My firstborn daughter started reading words, I kid not, at the age of 2.75. She kind of ruined me for teaching there for a while, because I literally just gave her a general set of rules once or twice, answered her questions, and she took off little a dogged rocket to the moon. She loves finding the word that fits each situation *perfectly*, and is generally undaunted by the fact that they're not commonly used. Lemony Snicket is a particular favorite of hers, because of the non-condescending use of complex language. (Today, whilst playing a round of "find your family member amongst the sea of stalls in the public bathroom, Mirth informed me, "Mom, I'm in the penultimate stall! That means next-to-last!!" I love that she felt the need to explain. ;P)
My second born uses language beautifully and descriptively, always with a lyrical lilt to her stories and observations. She has not, however, cared much about the ins and outs of reading up until this year. That would have required sitting still long enough to listen to boring rules. However, through some creative engineering of learning moments involving casual songs and movement, Lark's interest has been piqued and she wants to learn. (I hide in the closet pumping my fists in a silent cheer...books = hours of quiet entertainment) She's almost six. I'll take it.

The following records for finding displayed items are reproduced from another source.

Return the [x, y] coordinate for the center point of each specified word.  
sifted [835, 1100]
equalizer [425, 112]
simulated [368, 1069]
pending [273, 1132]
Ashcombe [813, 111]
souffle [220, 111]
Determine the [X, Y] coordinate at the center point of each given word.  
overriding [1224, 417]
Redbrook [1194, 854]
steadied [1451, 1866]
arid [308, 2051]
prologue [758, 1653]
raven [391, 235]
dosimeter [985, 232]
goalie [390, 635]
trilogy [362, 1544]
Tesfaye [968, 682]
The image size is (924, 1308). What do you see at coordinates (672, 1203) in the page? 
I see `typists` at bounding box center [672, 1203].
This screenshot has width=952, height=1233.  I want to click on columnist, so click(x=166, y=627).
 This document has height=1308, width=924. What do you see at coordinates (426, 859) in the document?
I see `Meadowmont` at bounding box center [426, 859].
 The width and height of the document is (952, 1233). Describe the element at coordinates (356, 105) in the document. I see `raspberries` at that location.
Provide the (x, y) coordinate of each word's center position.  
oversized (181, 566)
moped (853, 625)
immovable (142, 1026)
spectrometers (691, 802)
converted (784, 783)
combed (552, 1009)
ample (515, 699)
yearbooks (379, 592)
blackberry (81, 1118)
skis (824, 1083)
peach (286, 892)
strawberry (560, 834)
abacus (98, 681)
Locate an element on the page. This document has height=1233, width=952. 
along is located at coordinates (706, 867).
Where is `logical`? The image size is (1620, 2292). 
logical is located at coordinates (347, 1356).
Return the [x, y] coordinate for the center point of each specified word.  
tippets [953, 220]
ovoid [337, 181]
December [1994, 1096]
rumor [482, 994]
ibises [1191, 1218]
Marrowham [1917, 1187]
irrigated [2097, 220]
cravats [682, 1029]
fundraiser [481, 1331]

She's a VERY kinesthetic learner, and loves weaving art and stories and imagination into her world of words, and this is one of her favorite games: stick the appropriate letter sticky note on the object that contains it's sound. My favorite is the "body parts of your siblings" variation. XoP
In other news, Electra (five months now!) has learned to say "mama" this week! It's the funniest thing to watch someone so little so piping pleased with herself for being able to command mama's immediate attention with a word. Hurrah, wee girl!